▶ _EXTRACTED INFORMATION_
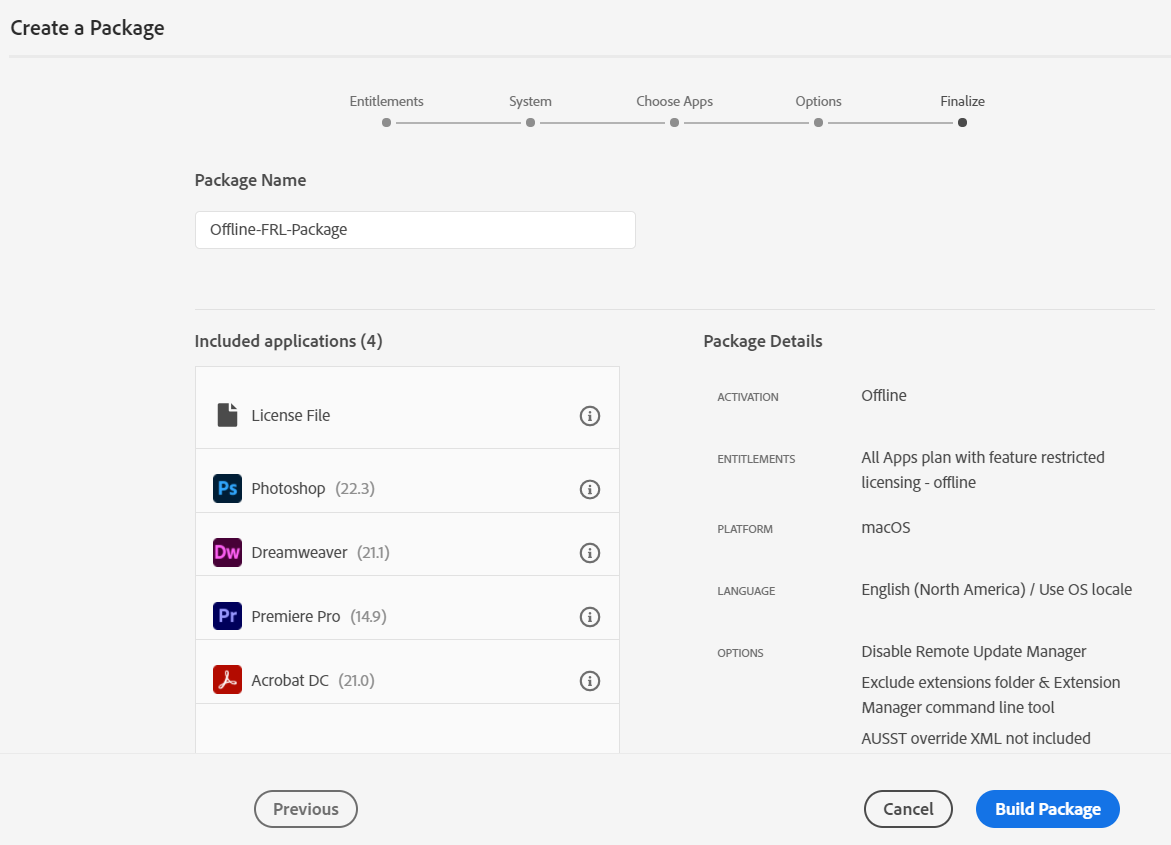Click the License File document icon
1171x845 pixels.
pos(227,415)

---

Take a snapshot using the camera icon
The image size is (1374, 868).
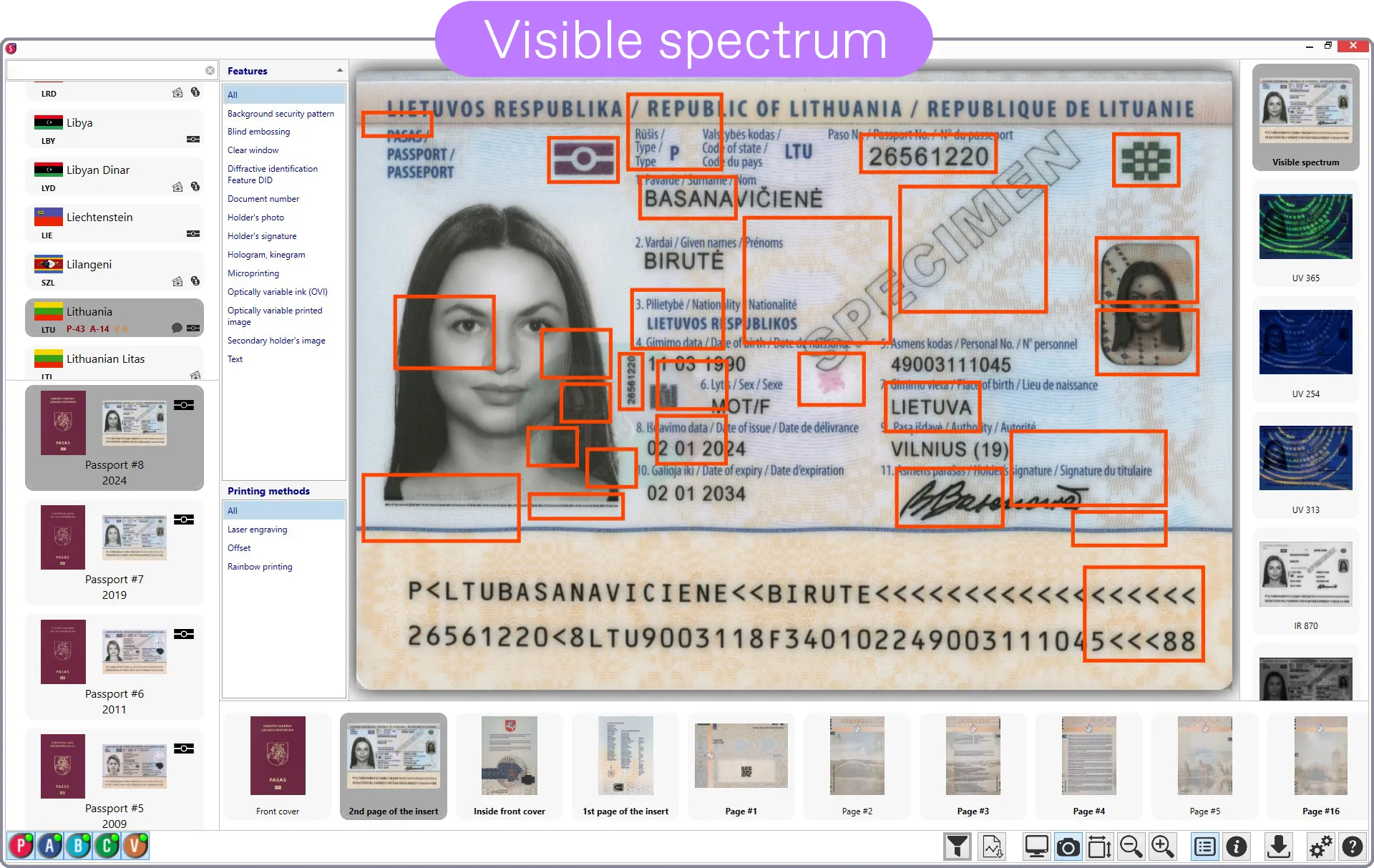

▶ _TASK DETAILS_
Copy out everything from the line containing "Take a snapshot using the camera icon" down to the line containing "The image size is (1374, 868).", changing "snapshot" to "screenshot" and keeping the rest as it is.

▶ _OUTPUT OF THE TASK_
Take a screenshot using the camera icon
The image size is (1374, 868).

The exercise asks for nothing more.